Aim of the exercise
Nothing but a number belongs in the answer: how many lines of the records below contain the string "Switch".

Dataset records
⁂

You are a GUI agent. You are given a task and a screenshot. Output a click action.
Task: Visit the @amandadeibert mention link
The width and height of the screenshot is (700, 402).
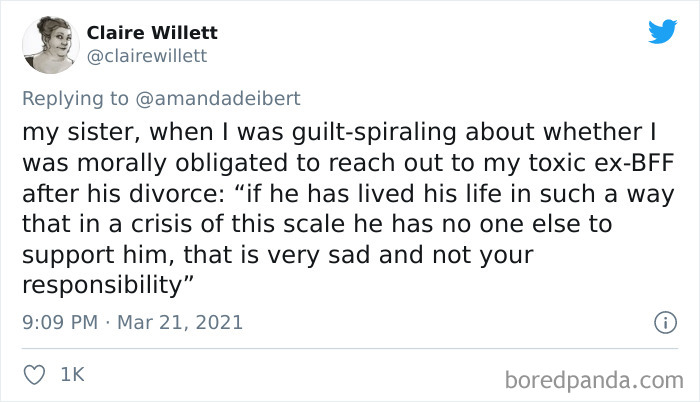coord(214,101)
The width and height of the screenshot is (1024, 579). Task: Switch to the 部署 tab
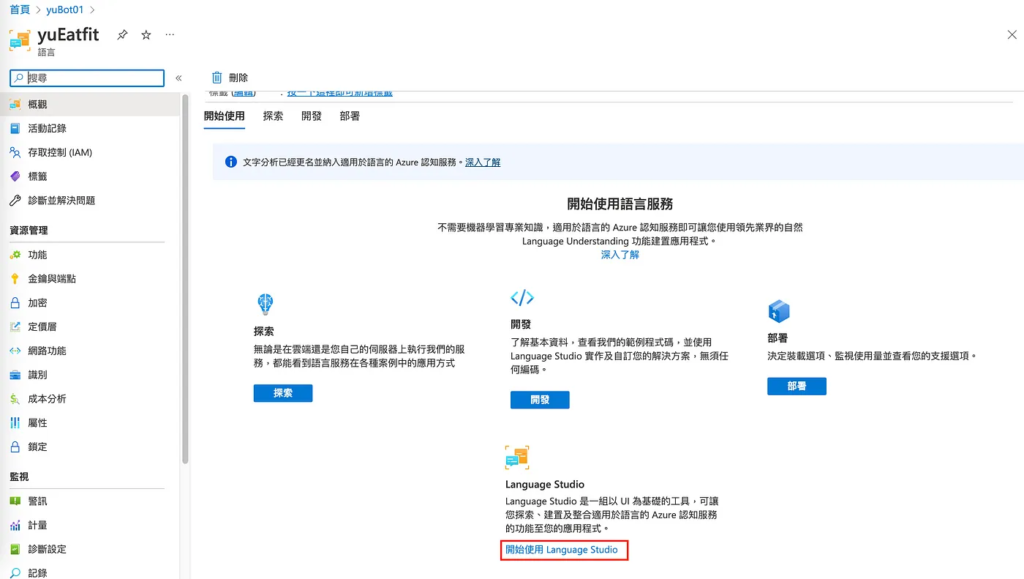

⁂

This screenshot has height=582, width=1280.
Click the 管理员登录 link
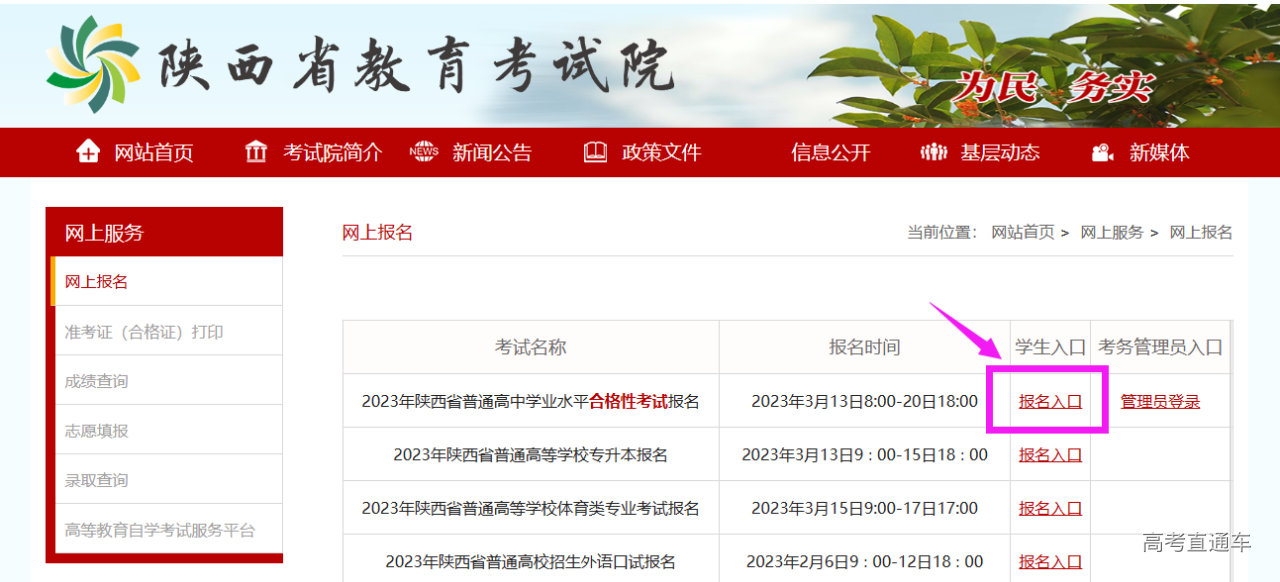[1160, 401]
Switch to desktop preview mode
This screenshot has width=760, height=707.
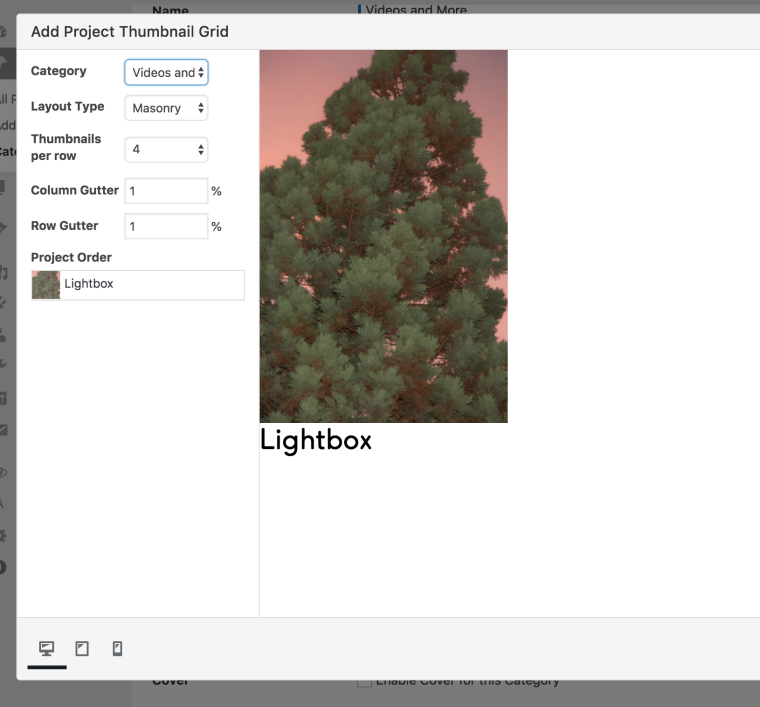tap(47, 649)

⁂

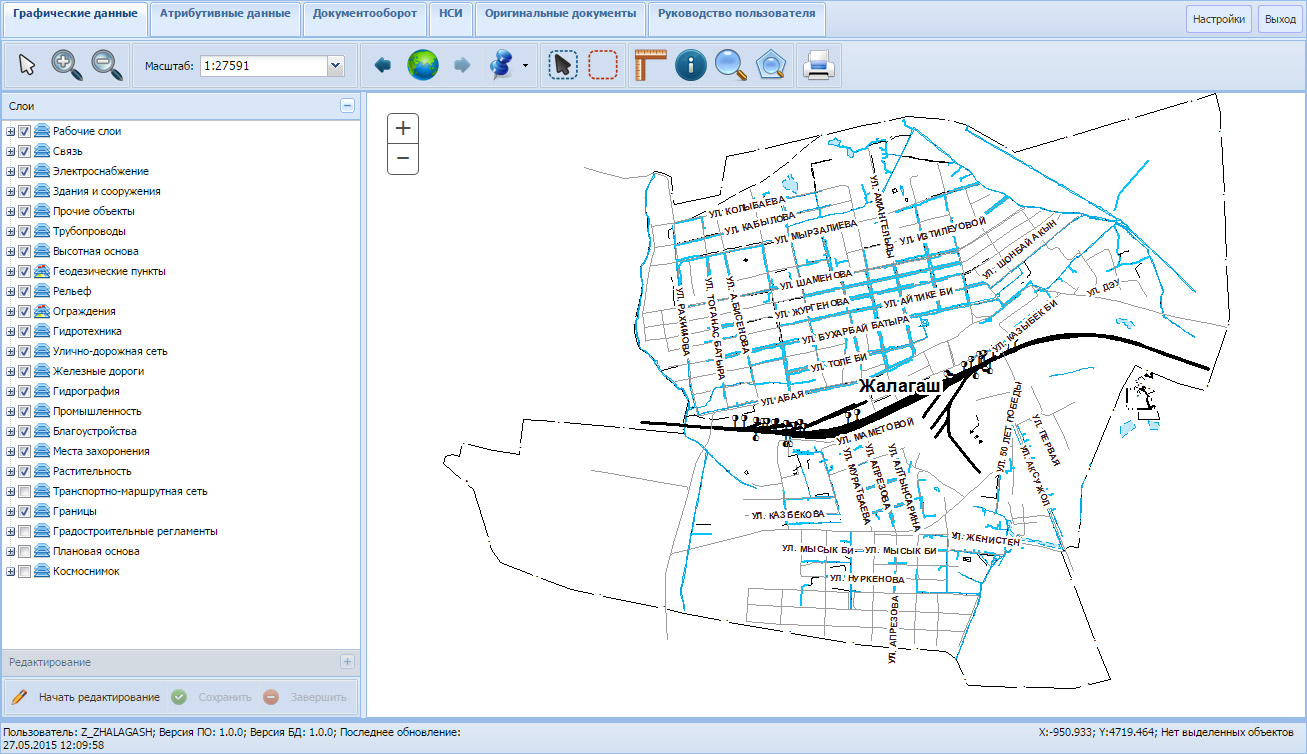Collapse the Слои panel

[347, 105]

⁂

Task solution
2